About this exercise> Nothing but the lines from the one with "Screen dimensions: 552x414" through the last line of the entries below should appear in the copy, please, and no pictures.

Input records>
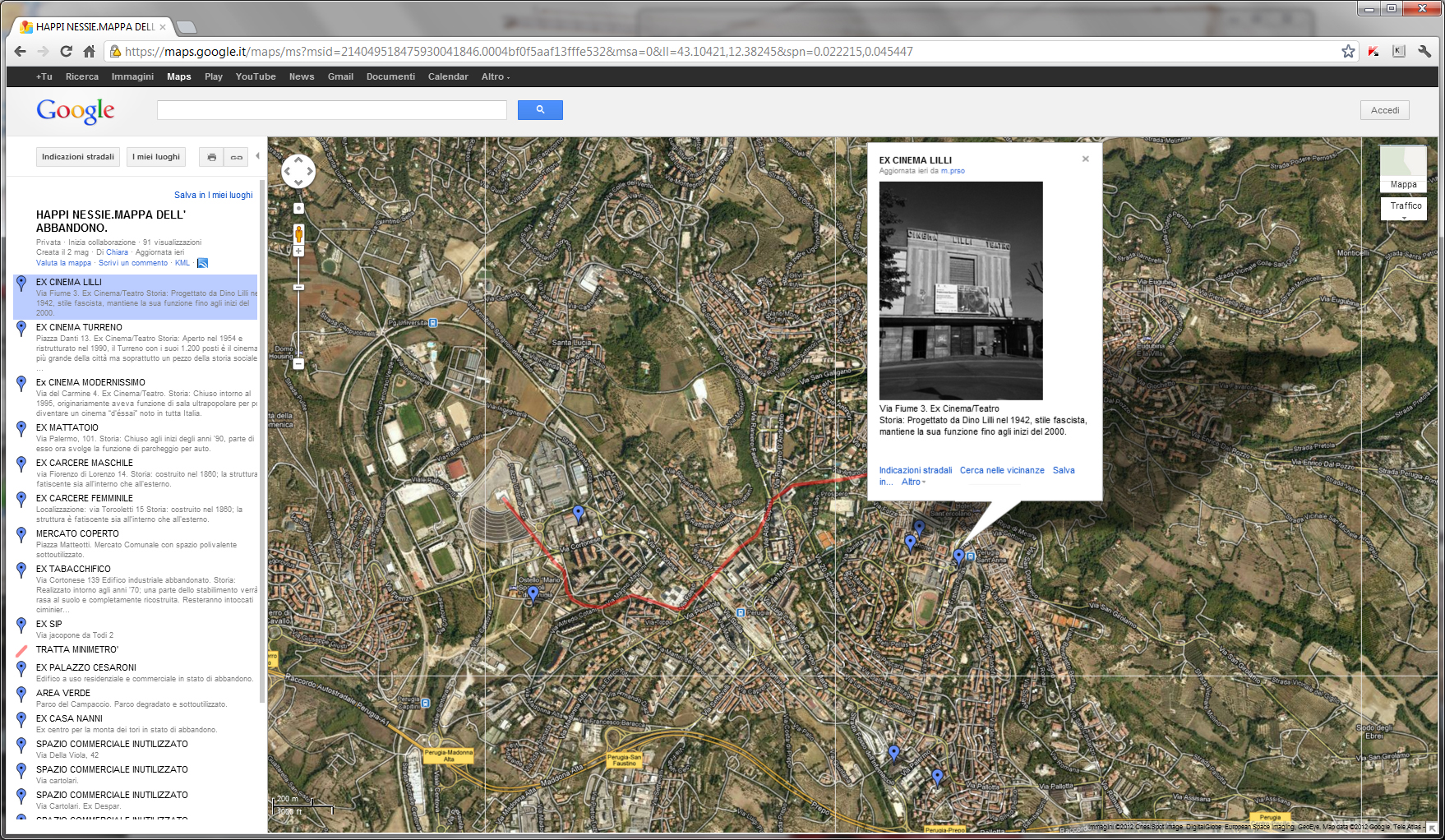Screen dimensions: 1445x840
Task: Select the Street View pegman icon
Action: [x=298, y=233]
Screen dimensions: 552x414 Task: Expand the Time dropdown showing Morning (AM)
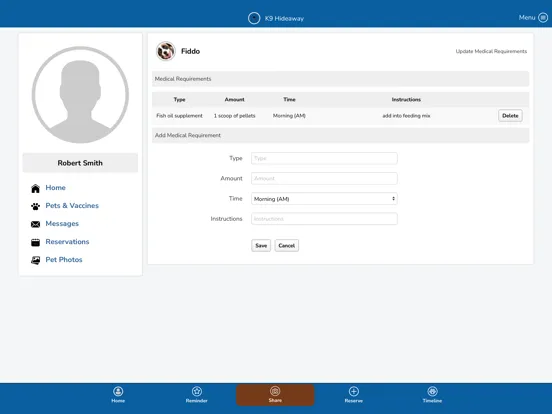pyautogui.click(x=324, y=199)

Task result>
Screen dimensions: 552x414 Task: Expand the Time dropdown showing Morning (AM)
pyautogui.click(x=324, y=199)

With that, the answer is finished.